Collected data:
┄┄┄┄┄┄
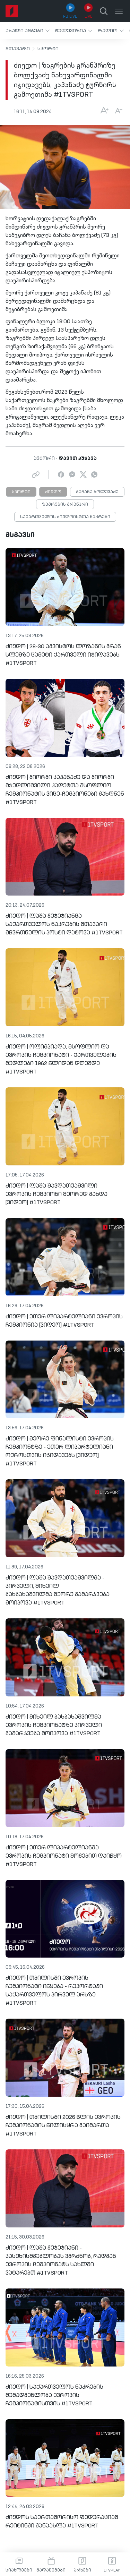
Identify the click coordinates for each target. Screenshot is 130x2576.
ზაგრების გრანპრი (65, 505)
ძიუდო (53, 492)
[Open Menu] (118, 11)
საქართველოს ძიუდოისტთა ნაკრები (65, 517)
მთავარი (18, 48)
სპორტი (48, 48)
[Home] (12, 11)
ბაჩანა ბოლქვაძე (97, 492)
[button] (28, 30)
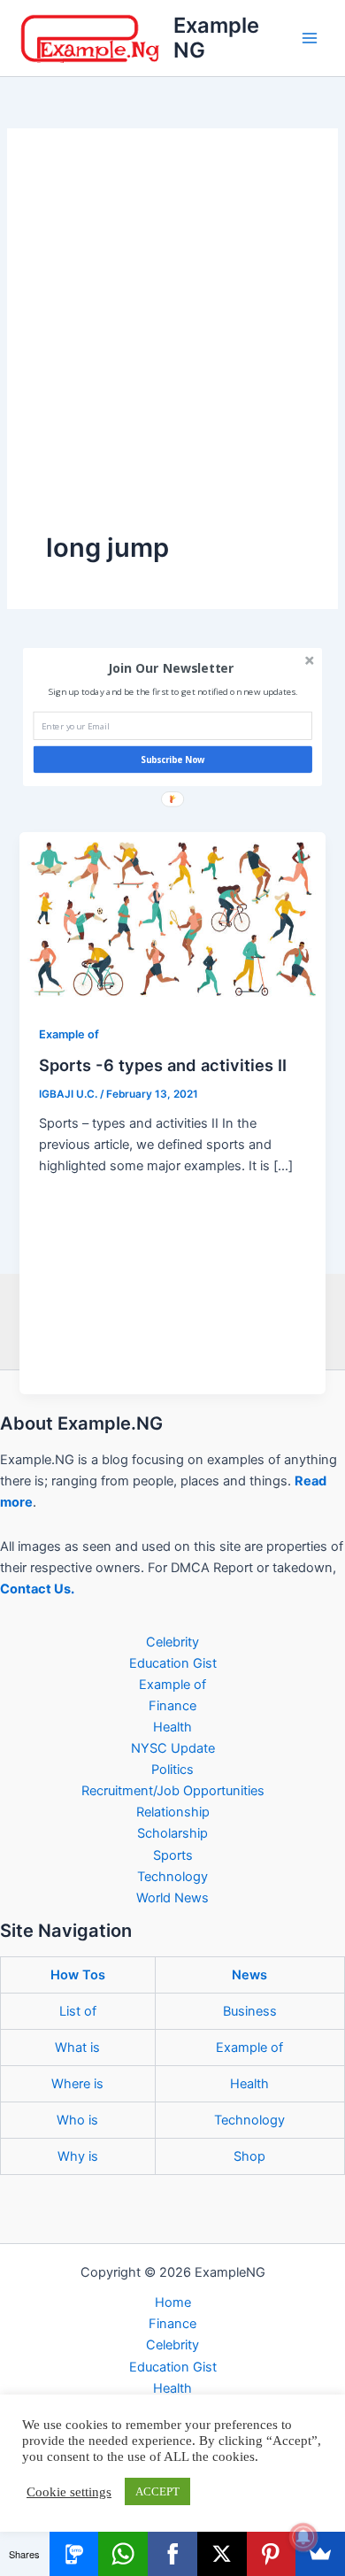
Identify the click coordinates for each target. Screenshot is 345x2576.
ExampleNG (216, 37)
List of (77, 2011)
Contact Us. (37, 1589)
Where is (77, 2084)
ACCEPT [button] (157, 2491)
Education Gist (173, 1663)
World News (172, 1898)
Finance (172, 1706)
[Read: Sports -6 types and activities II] (172, 917)
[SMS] (74, 2554)
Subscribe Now (173, 759)
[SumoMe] (320, 2554)
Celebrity (172, 1642)
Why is (78, 2156)
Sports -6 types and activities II (163, 1065)
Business (250, 2011)
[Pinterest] (271, 2554)
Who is (77, 2120)
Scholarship (172, 1833)
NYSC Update (173, 1748)
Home (173, 2302)
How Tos (77, 1975)
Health (172, 1727)
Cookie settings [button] (69, 2492)
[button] (171, 668)
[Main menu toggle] (309, 38)
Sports (173, 1855)
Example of (69, 1034)
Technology (172, 1877)
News (249, 1975)
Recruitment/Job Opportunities (172, 1791)
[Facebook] (172, 2554)
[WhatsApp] (123, 2554)
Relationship (173, 1812)
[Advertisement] (172, 348)
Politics (172, 1770)
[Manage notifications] (303, 2537)
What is (77, 2047)
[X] (222, 2554)
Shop (249, 2156)
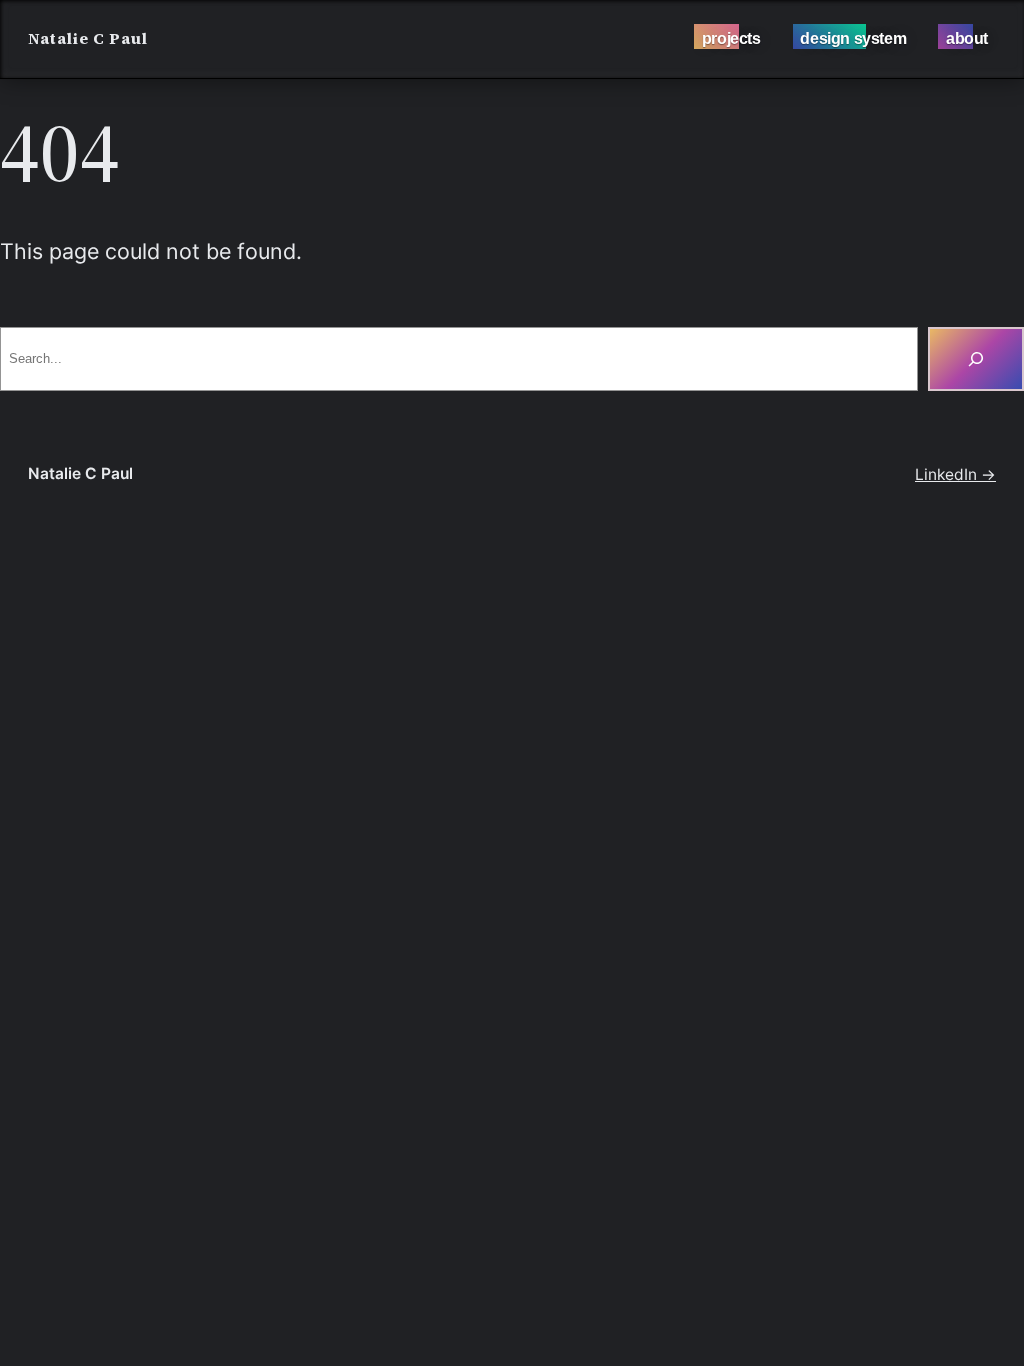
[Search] (976, 359)
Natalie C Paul (88, 38)
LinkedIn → (955, 474)
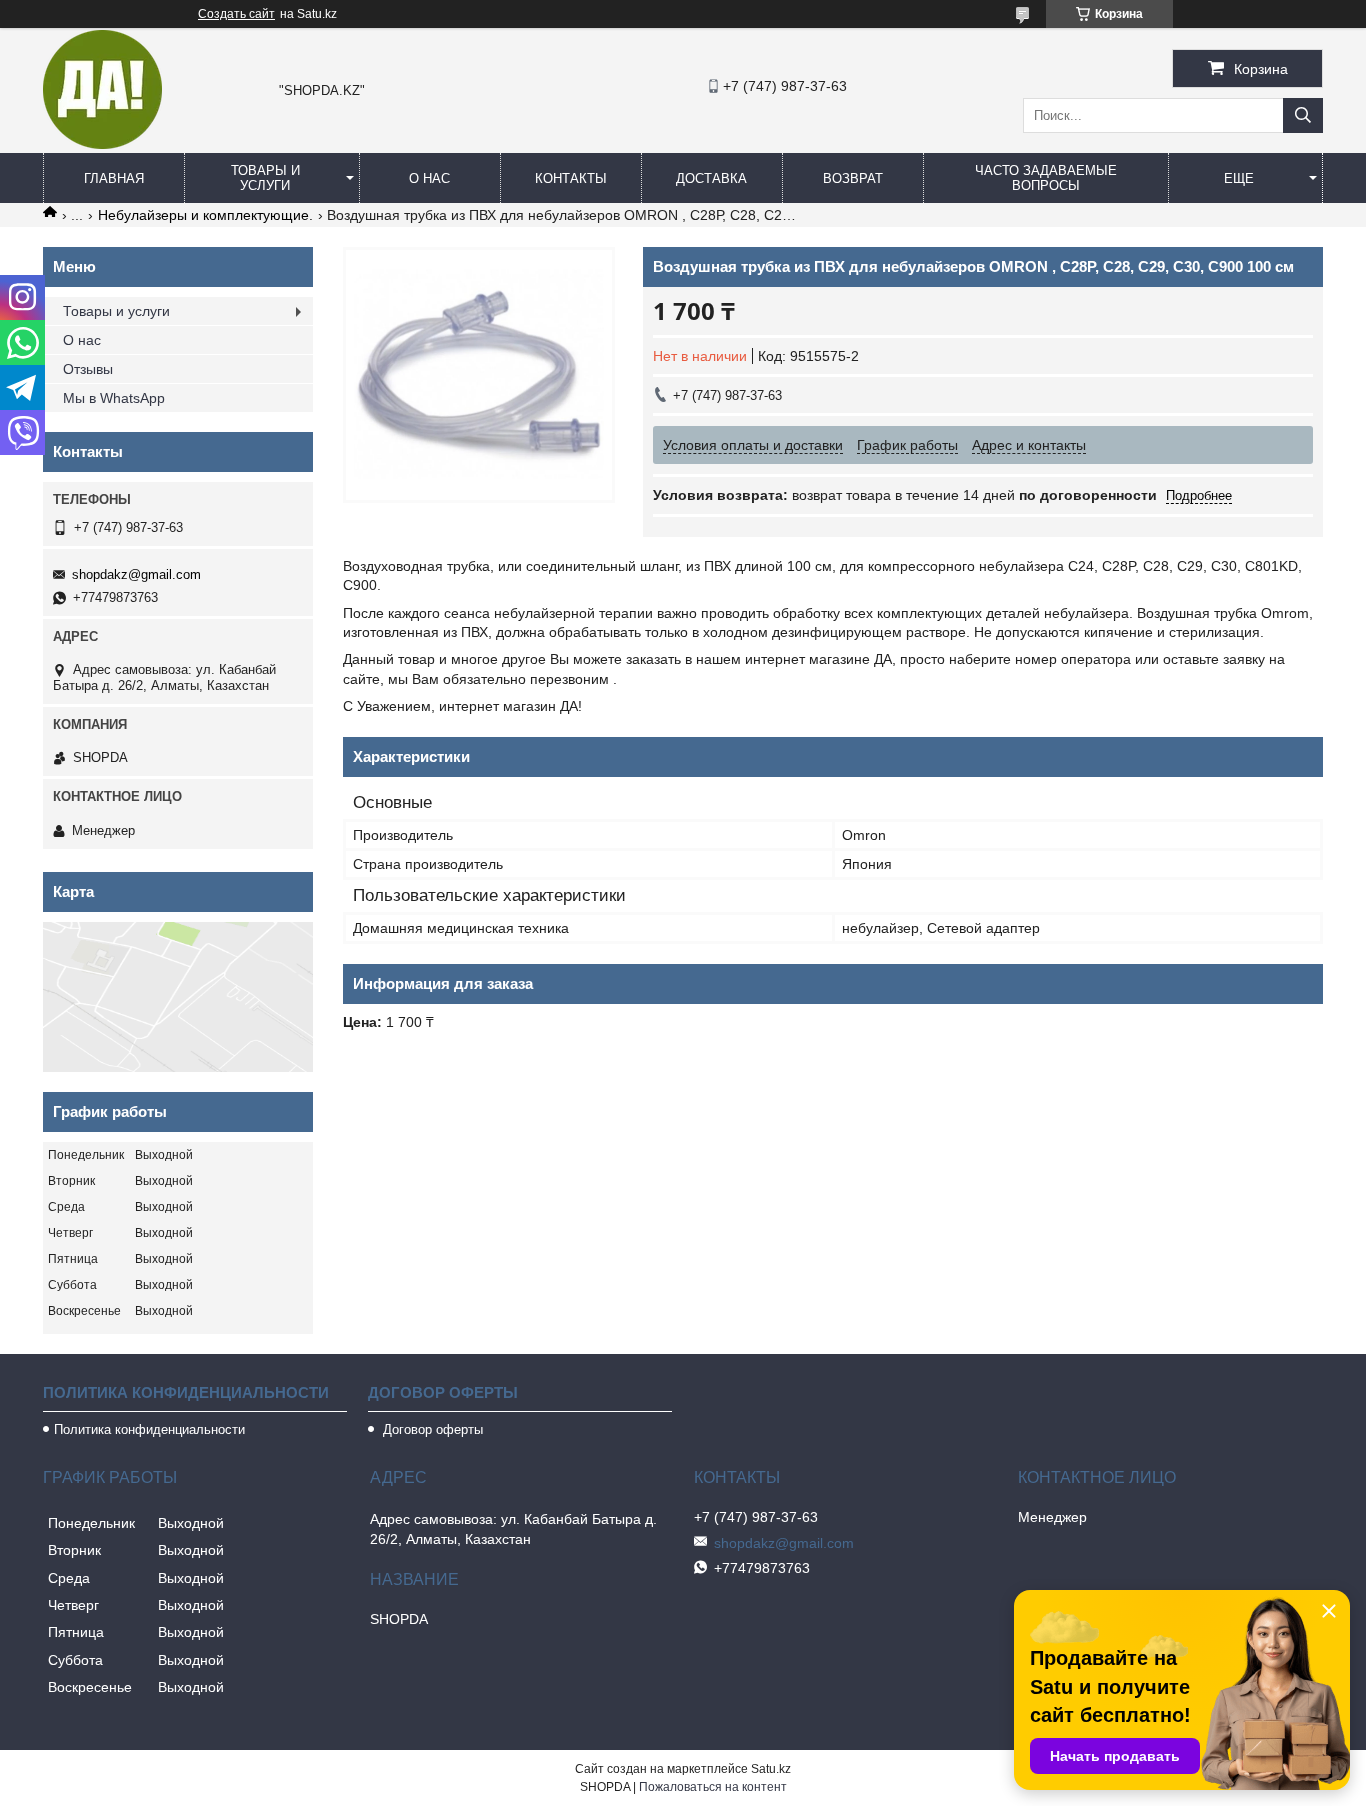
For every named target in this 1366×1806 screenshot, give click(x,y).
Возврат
┄┄┄┄┄┄
Without including any picture, print every record exactly as written above.

Identify the click coordinates for each target. Screenshot is 130x2576.
ზაგრების გრანპრი (65, 505)
ძიუდო (53, 492)
[Open Menu] (118, 11)
საქართველოს ძიუდოისტთა ნაკრები (65, 517)
მთავარი (18, 48)
სპორტი (48, 48)
[Home] (12, 11)
ბაჩანა ბოლქვაძე (97, 492)
[button] (28, 30)
Identify the click coordinates for each target. Screenshot is 345x2576.
ExampleNG (216, 37)
List of (77, 2011)
Contact Us. (37, 1589)
Where is (77, 2084)
ACCEPT [button] (157, 2491)
Education Gist (173, 1663)
World News (172, 1898)
Finance (172, 1706)
[Read: Sports -6 types and activities II] (172, 917)
[SMS] (74, 2554)
Subscribe Now (173, 759)
[SumoMe] (320, 2554)
Celebrity (172, 1642)
Why is (78, 2156)
Sports -6 types and activities II (163, 1065)
Business (250, 2011)
[Pinterest] (271, 2554)
Who is (77, 2120)
Scholarship (172, 1833)
NYSC Update (173, 1748)
Home (173, 2302)
How Tos (77, 1975)
Health (172, 1727)
Cookie settings [button] (69, 2492)
[button] (171, 668)
[Main menu toggle] (309, 38)
Sports (173, 1855)
Example of (69, 1034)
Technology (172, 1877)
News (249, 1975)
Recruitment/Job Opportunities (172, 1791)
[Facebook] (172, 2554)
[WhatsApp] (123, 2554)
Relationship (173, 1812)
[Advertisement] (172, 348)
Politics (172, 1770)
[Manage notifications] (303, 2537)
What is (77, 2047)
[X] (222, 2554)
Shop (249, 2156)
[Search] (976, 359)
Natalie C Paul (88, 38)
LinkedIn → (955, 474)
For every named target in this 1366×1806 screenshot, give click(x,y).
Возврат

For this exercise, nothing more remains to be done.